# Sensor or Intuition - interesting article if you're confused which one you use.



## xxWanderer

I found this article about sensor vs intuition I thought it'd be useful when trying to figure out which you are.
This one gives you many examples so you'd be able to tell which you were.
Also sometimes during the tests I don't quite always understand the living in the moment or future questions , so i'm never that sure what they were really asking.
This seems to clear it up.
Sensor or Intuitive - The Forest or the Trees?

I'm not sure how accurate it is but for me a sensor it seems true , I wonder if this seems true for any of the intuition types reading this.


----------



## Inguz

I find it confusing. I can relate to Ni, but not at all Si, so bunling Se/Si and Ni/Ne together like that I find it difficult to see myself as either or.


----------



## irulee

What the article said about intuitives are true for me. I don't even know where to start on how right they are, almost everything they said seems to make sense in my case.

The only thing I might not agree to/be confused about is probaly the subjects in school for intuitives and favoring not traditional things. There's just some new things I really don't like.

Anyways, thanks for posting this, I really was confused on the two, and I now have a better understanding. Maybe I'll apply this in real life(see who's who).


----------



## pretyhowtown

Meh, I relate to both.


----------



## WickerDeer

I find a lot of this confusing.

FYI, I've gotten confused about sensing vs. intuition before, mucho.

Like--so sensers are supposed to see a leaf and be all, "oh, there is red, yellow, bright green, and brown spots on the leaf." Whereas, intuitives are like "oh, this leaf reminds me of my grandma."

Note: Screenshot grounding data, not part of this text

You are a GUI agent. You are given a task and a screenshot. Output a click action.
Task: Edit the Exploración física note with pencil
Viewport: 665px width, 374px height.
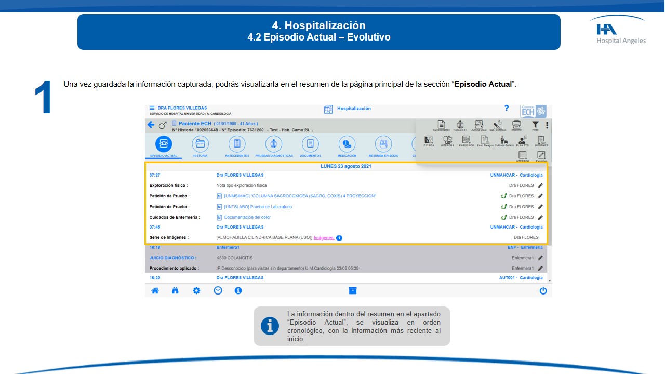(540, 185)
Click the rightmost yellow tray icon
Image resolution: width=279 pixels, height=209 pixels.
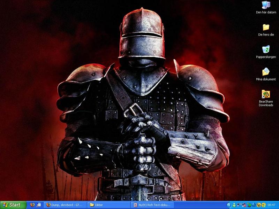[264, 205]
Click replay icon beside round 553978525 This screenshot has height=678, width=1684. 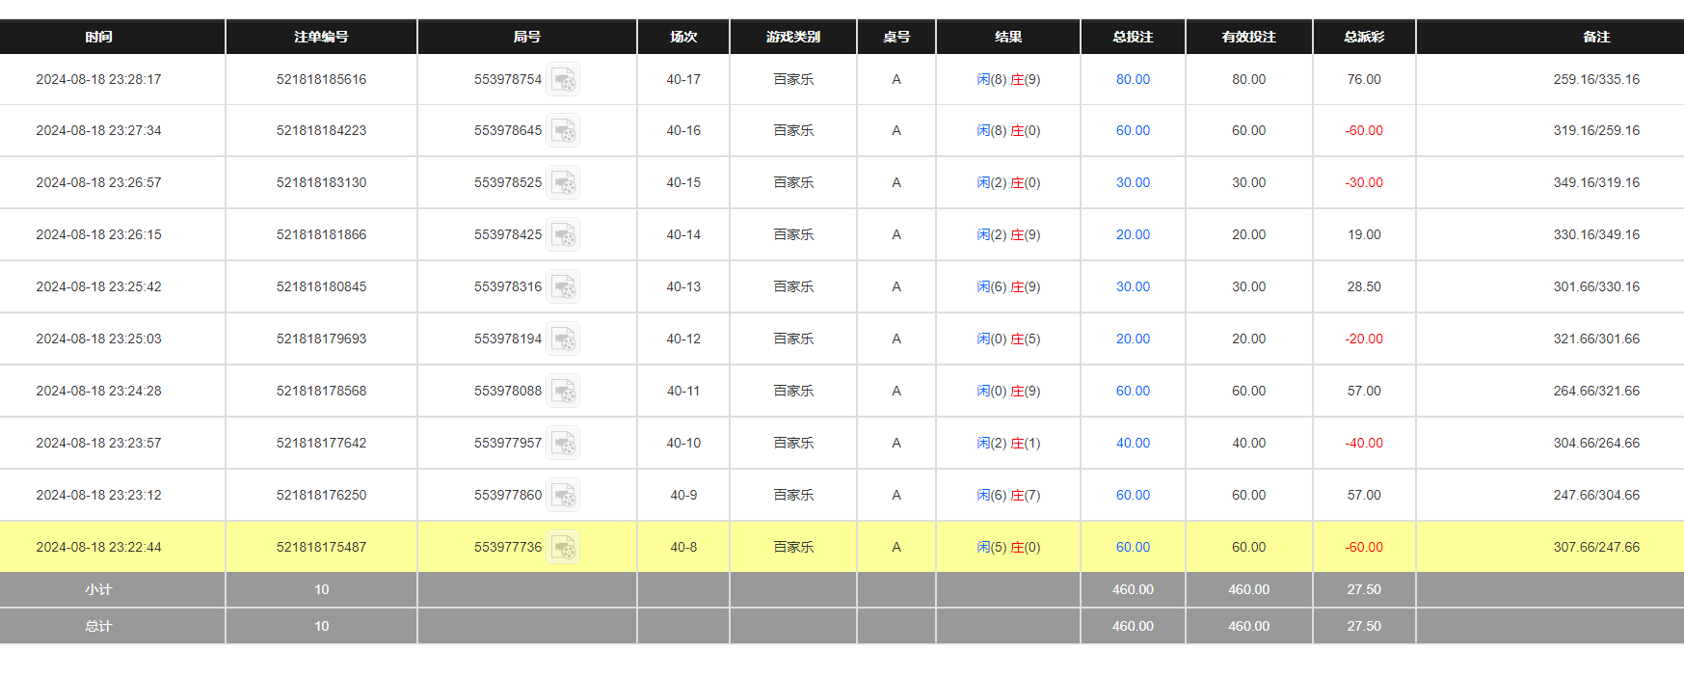[563, 183]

Well, I don't get that. Don't you have to recognize something physical about the leaf to be reminded of your grandma?

Also, why would sensors, according to the article, favor things like the death penalty, which make sense in principle (IMO) but not in practice? (social programs vs. more police and prisons). I just don't understand how if a leaf reminds you of grandma, the death penalty will remind you of all the statistical evidence for social programs--and the leaf with all its colors will remind you of prisons and cops b/c those are the most direct and simple ways to address social problems? 

The colors on a leaf are complicated--and cops and prisons aren't a complicated solution. So what is the connection there?

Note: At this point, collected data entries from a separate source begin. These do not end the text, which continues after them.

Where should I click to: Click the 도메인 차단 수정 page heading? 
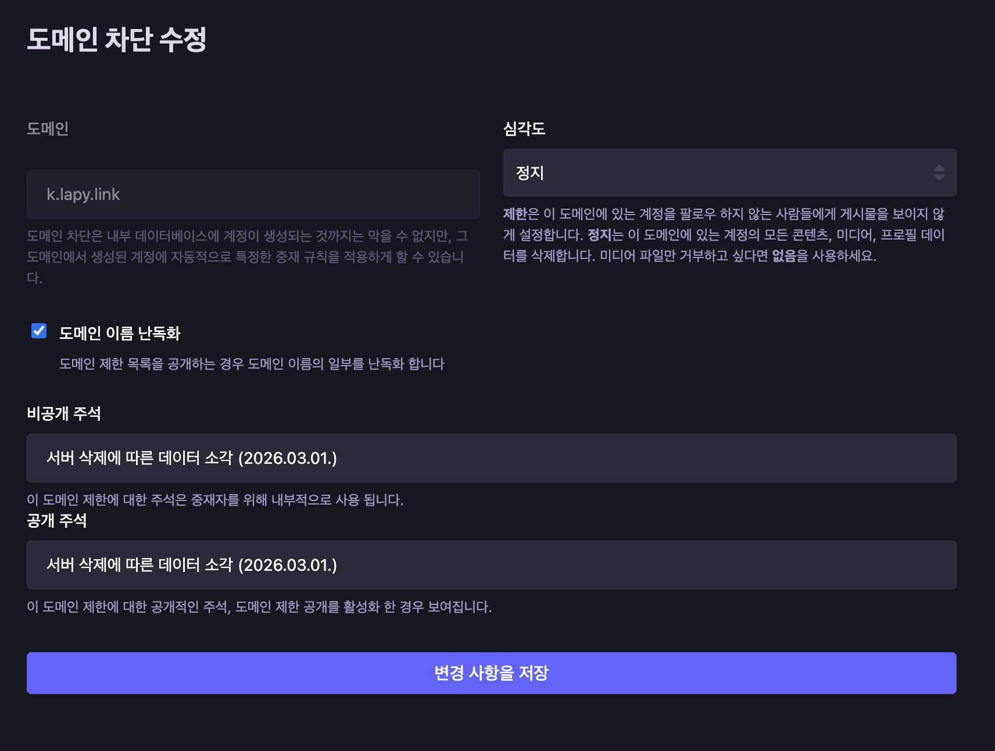coord(117,40)
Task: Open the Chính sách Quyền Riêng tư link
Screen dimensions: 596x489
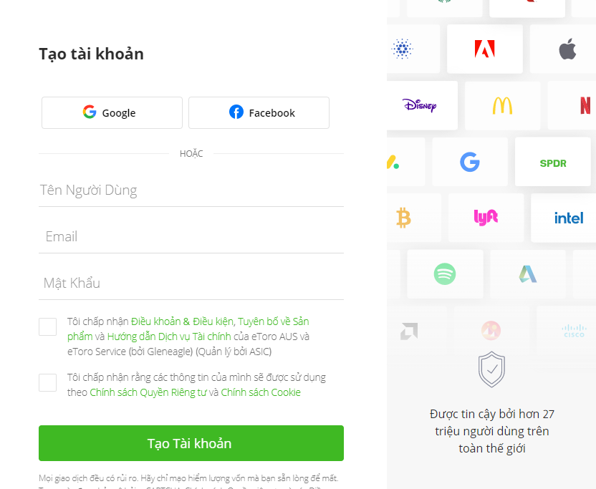Action: point(148,392)
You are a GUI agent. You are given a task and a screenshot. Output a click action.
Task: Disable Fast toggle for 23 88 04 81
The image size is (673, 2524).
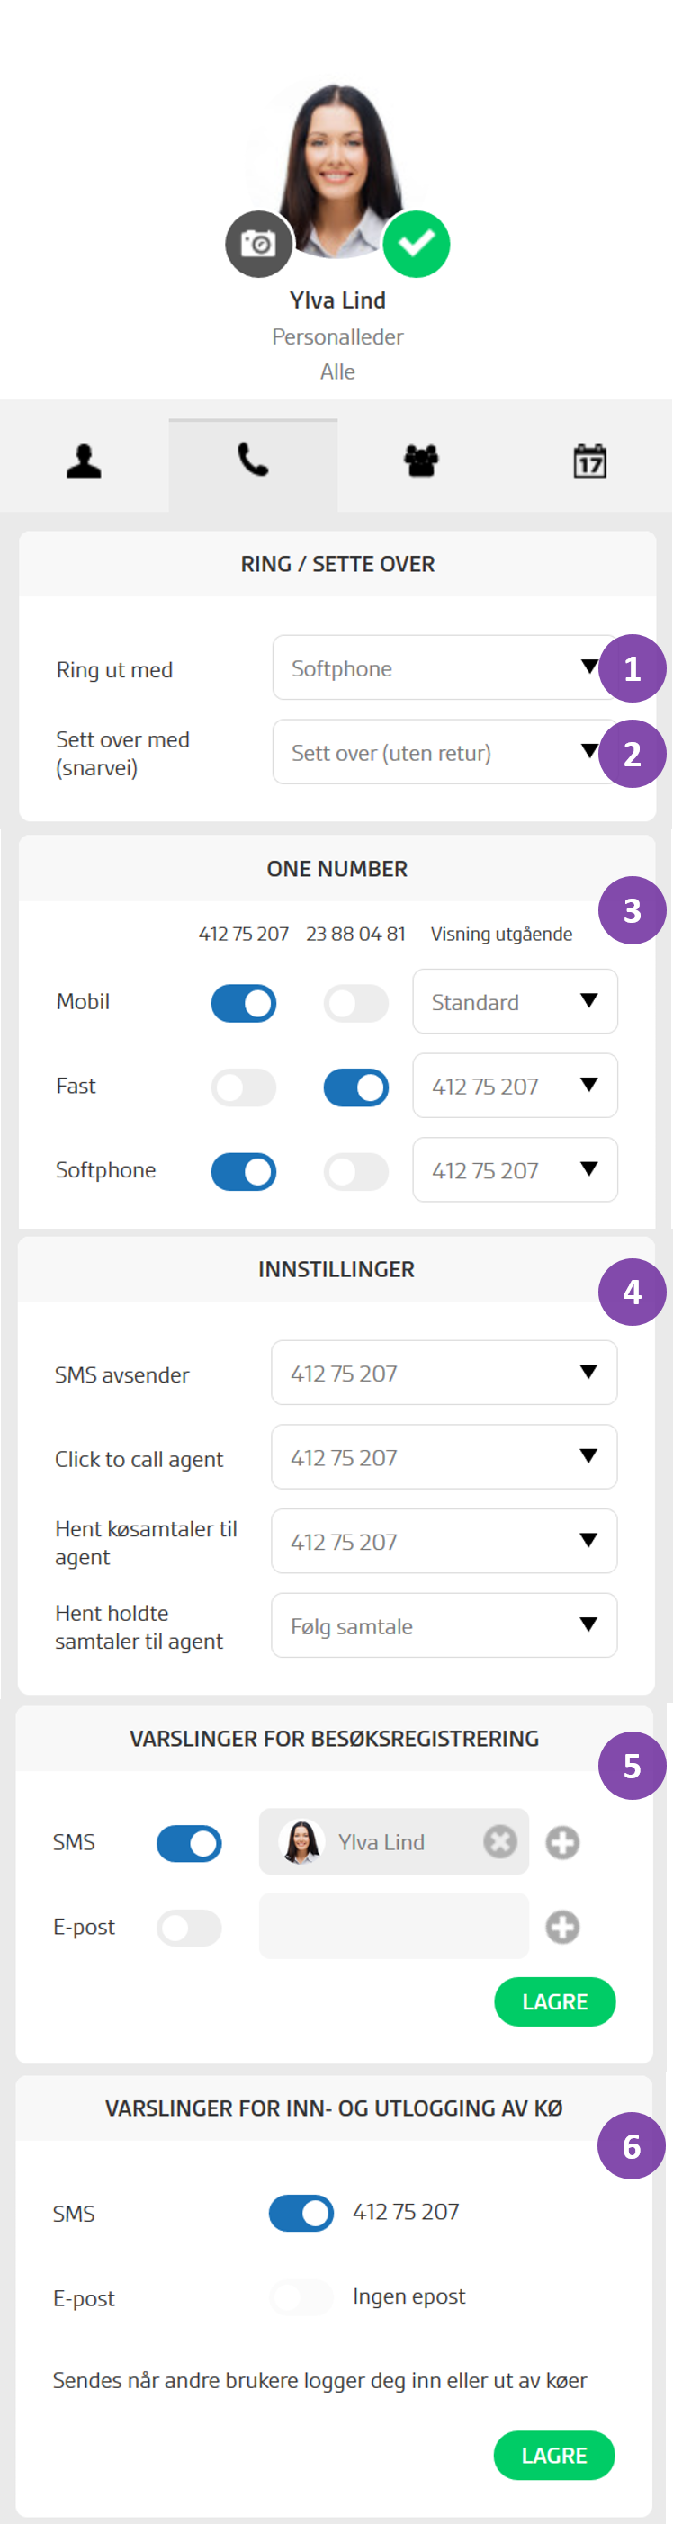(x=356, y=1088)
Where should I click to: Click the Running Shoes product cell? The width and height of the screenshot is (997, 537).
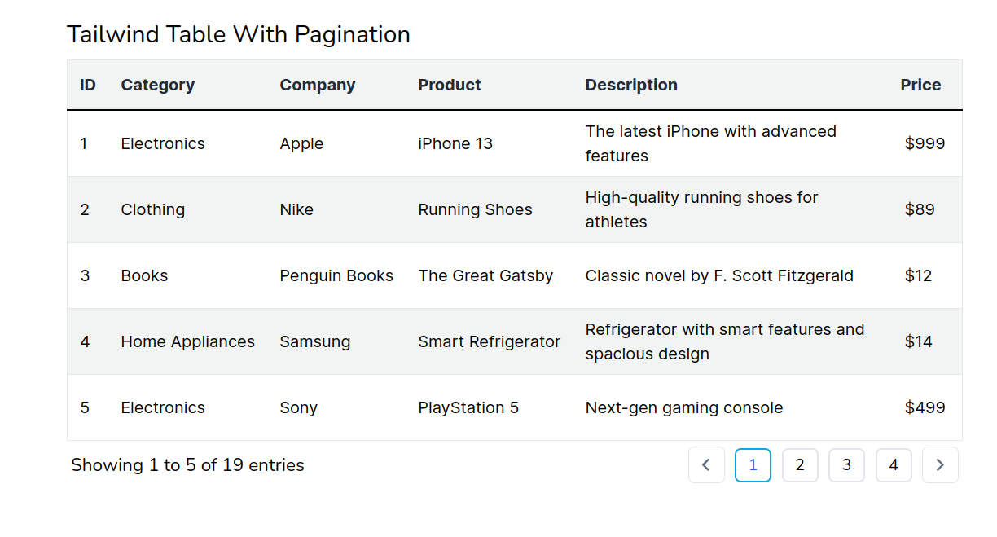coord(475,210)
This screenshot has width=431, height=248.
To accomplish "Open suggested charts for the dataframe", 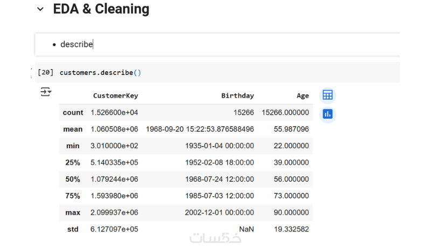I will coord(328,114).
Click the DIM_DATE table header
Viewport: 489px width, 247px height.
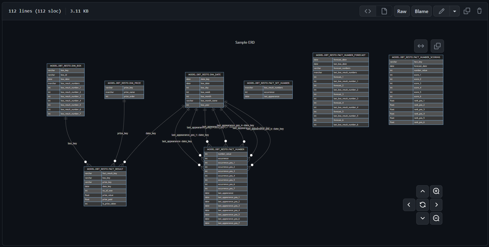click(204, 75)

I am spouting some of my own political views--but I don't see the relationship between these aspects of "traditional" social values and fresh views of a leaf--or visa versa (fresh social values and traditional views of the leaf).

This post is a bit biased.


----------



## WickerDeer

If someone was to take a "traditional" view of the leaf--it would look like a tear-drop turned on it's side. It would be stripped down of detail. But if someone was to view the leaf with fresh eyes--they would see it in all it's complexity. 

However, someone who would take a complex view of social issues would not be able to see the leaf in it's complexity, but to be reminded of their grandma? I can see how this could happen, but I do not see how it can be a rule.


----------



## NuthatchXi

How very unexpectedly interesting. If the article IS accurate, I'm either closer to the S border than I thought I was, or my Se is simply well-developed. I suspect the latter. The article planted a seed of doubt, but I'm still pretty dang sure I'm an INFJ. Anyway, my reactions:

1. In regards to the flower example...I'm extremely tactile, and very sensual in my approach to life. I'm also very quick to focus on my connection to the item at hand, like the N example. Call this one a draw, I guess? Assuming the article is right on this point, which I'm not at all sure of.
2. In regards to the camera lens example, I'm much more big picture than not. N wins.
3. In regards to not noticing the open drawer...I suspect I would definitely have noticed its existence before! S win, I suppose.
4. Treehouse example: N wins.
5. The creativity/less dependence on raw data to make up our minds: N wins utterly.
6. I dislike the "fighting crime" example, because I think the subject used obscures the point. However, I'm certainly more theoretical in my approach, so N technically wins. New and untried innovations are only appropriate, however, if they've been thought through _practically. _Also, do many Intuitives really like new ideas purely because they're new? I certainly hope not. That's not a very thoughtful conclusion. That's about as clear-thinking as liking traditional things purely because they're traditional... 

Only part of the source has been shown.